▶ The task:
In the data below, put every line from the one containing "The height and width of the screenshot is (846, 1536)." through the one containing "[x=85, y=74]", both included, into a JSON list of strings with one string per line and no entries for blank lines.

▶ Given data:

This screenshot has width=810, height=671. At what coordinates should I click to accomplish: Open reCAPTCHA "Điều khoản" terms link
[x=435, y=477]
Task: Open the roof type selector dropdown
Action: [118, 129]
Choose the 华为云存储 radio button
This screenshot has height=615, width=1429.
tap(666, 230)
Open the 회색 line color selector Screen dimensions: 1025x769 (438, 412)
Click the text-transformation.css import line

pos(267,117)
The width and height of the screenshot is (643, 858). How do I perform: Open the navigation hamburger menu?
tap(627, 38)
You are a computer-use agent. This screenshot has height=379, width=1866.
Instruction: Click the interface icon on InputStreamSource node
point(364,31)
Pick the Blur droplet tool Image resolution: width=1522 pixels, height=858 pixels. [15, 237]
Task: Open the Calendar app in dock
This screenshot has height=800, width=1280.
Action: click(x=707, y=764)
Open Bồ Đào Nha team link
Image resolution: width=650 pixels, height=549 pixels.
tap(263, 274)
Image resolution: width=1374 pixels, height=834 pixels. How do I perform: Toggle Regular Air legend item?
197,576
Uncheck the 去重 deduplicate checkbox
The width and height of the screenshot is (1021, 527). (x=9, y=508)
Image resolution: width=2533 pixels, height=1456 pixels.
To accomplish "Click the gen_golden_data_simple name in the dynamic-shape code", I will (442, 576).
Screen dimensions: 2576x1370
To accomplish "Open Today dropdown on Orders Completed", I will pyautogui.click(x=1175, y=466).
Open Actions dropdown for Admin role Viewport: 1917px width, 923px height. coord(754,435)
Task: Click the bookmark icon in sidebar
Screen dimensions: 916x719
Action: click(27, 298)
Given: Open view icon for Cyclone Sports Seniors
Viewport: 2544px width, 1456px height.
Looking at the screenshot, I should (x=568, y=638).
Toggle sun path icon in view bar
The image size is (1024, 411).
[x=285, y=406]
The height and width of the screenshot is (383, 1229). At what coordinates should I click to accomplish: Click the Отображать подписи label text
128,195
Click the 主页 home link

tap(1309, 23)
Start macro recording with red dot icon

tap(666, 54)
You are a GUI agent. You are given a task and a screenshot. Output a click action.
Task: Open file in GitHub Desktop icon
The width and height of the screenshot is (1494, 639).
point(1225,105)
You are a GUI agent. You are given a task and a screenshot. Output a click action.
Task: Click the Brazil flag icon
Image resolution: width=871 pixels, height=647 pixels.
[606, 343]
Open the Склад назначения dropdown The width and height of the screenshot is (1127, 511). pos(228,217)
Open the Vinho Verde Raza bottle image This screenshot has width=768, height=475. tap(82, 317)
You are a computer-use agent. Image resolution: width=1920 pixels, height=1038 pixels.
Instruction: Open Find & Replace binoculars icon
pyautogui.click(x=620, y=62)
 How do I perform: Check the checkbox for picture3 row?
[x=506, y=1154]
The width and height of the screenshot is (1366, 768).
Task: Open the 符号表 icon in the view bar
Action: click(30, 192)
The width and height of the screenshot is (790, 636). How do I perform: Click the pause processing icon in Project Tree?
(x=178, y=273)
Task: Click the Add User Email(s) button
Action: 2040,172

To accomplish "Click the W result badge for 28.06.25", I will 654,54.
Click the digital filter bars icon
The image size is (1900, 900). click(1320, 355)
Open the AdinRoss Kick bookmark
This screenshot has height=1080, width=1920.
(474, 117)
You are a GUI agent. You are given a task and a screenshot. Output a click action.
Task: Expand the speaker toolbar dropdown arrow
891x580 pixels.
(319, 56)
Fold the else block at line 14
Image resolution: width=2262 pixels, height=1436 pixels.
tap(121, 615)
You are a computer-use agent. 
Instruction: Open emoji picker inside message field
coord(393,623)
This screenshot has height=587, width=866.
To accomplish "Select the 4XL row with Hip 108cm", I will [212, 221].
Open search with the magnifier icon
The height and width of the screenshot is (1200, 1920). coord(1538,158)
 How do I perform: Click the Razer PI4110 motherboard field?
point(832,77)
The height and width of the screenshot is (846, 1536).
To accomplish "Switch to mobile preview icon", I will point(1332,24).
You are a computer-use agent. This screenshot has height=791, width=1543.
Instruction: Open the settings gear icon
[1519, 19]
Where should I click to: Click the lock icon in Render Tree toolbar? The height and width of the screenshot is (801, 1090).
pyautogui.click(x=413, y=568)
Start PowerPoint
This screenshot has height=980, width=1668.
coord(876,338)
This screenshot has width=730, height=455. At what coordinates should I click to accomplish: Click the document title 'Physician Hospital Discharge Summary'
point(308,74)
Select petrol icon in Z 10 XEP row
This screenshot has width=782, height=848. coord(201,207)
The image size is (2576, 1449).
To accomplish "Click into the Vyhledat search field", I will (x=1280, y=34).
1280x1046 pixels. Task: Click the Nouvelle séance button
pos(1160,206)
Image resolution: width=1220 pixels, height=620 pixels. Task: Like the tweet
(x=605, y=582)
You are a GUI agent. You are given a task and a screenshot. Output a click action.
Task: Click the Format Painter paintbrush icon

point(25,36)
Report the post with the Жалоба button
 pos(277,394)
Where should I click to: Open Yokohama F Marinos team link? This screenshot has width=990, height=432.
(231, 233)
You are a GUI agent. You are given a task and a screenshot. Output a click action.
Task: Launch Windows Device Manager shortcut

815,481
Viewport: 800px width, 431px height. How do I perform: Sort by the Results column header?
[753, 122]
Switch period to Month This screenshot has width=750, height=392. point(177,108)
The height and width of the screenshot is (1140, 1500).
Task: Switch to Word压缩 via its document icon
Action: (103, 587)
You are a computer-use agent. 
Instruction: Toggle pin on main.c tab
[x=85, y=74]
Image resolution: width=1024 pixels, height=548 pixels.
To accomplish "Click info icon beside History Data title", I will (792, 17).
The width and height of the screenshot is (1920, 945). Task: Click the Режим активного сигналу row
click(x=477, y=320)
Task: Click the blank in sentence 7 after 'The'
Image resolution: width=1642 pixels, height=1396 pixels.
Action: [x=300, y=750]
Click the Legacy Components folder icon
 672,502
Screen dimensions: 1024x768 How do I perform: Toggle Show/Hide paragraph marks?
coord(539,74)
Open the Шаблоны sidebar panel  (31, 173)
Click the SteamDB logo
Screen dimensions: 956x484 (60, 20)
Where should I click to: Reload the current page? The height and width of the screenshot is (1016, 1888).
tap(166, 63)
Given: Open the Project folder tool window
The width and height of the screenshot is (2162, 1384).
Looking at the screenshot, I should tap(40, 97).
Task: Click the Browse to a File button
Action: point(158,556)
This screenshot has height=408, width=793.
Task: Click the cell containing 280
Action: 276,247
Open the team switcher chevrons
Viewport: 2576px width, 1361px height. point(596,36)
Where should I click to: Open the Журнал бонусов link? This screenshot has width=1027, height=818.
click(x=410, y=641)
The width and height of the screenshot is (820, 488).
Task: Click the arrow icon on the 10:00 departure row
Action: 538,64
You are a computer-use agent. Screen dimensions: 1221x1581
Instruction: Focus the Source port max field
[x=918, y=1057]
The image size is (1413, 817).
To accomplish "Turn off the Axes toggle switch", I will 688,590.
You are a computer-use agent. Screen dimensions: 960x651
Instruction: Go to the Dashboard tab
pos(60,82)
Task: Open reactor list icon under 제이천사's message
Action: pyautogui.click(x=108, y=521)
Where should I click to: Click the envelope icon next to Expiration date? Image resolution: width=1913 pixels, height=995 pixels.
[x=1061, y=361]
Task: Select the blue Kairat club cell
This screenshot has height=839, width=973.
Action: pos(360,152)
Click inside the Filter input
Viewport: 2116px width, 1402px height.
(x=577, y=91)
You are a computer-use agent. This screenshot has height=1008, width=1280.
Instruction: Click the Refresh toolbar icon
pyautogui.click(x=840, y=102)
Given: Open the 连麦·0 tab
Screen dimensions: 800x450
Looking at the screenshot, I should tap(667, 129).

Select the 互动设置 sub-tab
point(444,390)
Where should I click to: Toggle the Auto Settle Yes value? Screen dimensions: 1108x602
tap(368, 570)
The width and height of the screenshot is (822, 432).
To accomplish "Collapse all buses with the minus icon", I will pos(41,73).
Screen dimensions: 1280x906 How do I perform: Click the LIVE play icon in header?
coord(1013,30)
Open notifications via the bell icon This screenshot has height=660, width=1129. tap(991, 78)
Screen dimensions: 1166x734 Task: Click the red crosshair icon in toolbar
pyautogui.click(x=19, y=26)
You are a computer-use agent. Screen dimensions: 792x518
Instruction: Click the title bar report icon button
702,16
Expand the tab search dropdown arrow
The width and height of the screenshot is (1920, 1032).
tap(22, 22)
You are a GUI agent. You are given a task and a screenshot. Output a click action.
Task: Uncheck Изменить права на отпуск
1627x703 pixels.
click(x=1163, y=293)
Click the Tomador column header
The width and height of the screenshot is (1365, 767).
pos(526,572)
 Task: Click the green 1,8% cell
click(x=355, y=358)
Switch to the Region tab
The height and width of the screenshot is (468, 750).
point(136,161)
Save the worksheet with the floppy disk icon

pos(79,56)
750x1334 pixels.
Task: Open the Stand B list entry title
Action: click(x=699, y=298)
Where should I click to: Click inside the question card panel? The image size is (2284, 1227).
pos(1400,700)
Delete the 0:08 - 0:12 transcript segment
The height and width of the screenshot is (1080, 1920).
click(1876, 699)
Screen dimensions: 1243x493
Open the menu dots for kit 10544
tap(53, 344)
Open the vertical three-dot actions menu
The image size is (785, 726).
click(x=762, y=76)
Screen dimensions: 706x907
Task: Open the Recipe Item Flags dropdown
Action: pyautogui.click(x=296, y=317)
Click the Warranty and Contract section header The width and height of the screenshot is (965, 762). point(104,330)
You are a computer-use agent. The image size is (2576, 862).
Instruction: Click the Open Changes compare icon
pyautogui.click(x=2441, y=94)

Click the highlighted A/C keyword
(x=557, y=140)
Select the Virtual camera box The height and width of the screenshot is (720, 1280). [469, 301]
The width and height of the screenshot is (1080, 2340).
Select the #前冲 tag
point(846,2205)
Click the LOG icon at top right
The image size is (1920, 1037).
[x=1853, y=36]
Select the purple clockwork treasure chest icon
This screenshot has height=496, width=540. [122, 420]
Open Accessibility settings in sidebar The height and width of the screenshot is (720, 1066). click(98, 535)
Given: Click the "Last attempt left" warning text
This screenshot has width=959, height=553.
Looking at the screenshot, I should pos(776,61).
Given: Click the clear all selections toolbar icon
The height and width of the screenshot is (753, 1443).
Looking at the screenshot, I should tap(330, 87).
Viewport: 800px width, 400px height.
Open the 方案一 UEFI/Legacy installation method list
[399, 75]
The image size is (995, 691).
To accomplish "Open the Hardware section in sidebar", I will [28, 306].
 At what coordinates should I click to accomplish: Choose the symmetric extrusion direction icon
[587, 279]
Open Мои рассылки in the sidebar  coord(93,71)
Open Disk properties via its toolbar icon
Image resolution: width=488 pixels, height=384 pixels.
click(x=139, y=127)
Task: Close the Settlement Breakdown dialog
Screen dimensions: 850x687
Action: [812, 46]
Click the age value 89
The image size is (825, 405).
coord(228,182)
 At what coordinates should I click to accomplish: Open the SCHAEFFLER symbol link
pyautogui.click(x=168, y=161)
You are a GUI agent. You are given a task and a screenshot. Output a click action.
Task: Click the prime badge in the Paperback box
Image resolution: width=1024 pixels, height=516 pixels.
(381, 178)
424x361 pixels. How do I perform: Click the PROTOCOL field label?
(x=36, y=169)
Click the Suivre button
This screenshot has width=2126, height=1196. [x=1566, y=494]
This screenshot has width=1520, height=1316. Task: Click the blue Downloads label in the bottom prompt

▶ Finished exercise:
[
  "The height and width of the screenshot is (846, 1536).",
  "To accomplish \"Switch to mobile preview icon\", I will point(1332,24).",
  "You are a computer-use agent. This screenshot has height=791, width=1543.",
  "Instruction: Open the settings gear icon",
  "[1519, 19]",
  "Where should I click to: Click the lock icon in Render Tree toolbar? The height and width of the screenshot is (801, 1090).",
  "pyautogui.click(x=413, y=568)",
  "Start PowerPoint",
  "This screenshot has height=980, width=1668.",
  "coord(876,338)",
  "This screenshot has width=730, height=455. At what coordinates should I click to accomplish: Click the document title 'Physician Hospital Discharge Summary'",
  "point(308,74)",
  "Select petrol icon in Z 10 XEP row",
  "This screenshot has width=782, height=848. coord(201,207)",
  "The image size is (2576, 1449).",
  "To accomplish \"Click into the Vyhledat search field\", I will (x=1280, y=34).",
  "1280x1046 pixels. Task: Click the Nouvelle séance button",
  "pos(1160,206)",
  "Image resolution: width=1220 pixels, height=620 pixels. Task: Like the tweet",
  "(x=605, y=582)",
  "You are a GUI agent. You are given a task and a screenshot. Output a click action.",
  "Task: Click the Format Painter paintbrush icon",
  "point(25,36)",
  "Report the post with the Жалоба button",
  " pos(277,394)",
  "Where should I click to: Open Yokohama F Marinos team link? This screenshot has width=990, height=432.",
  "(231, 233)",
  "You are a GUI agent. You are given a task and a screenshot. Output a click action.",
  "Task: Launch Windows Device Manager shortcut",
  "815,481",
  "Viewport: 800px width, 431px height. How do I perform: Sort by the Results column header?",
  "[753, 122]",
  "Switch period to Month This screenshot has width=750, height=392. point(177,108)",
  "The height and width of the screenshot is (1140, 1500).",
  "Task: Switch to Word压缩 via its document icon",
  "Action: (103, 587)",
  "You are a computer-use agent. ",
  "Instruction: Toggle pin on main.c tab",
  "[x=85, y=74]"
]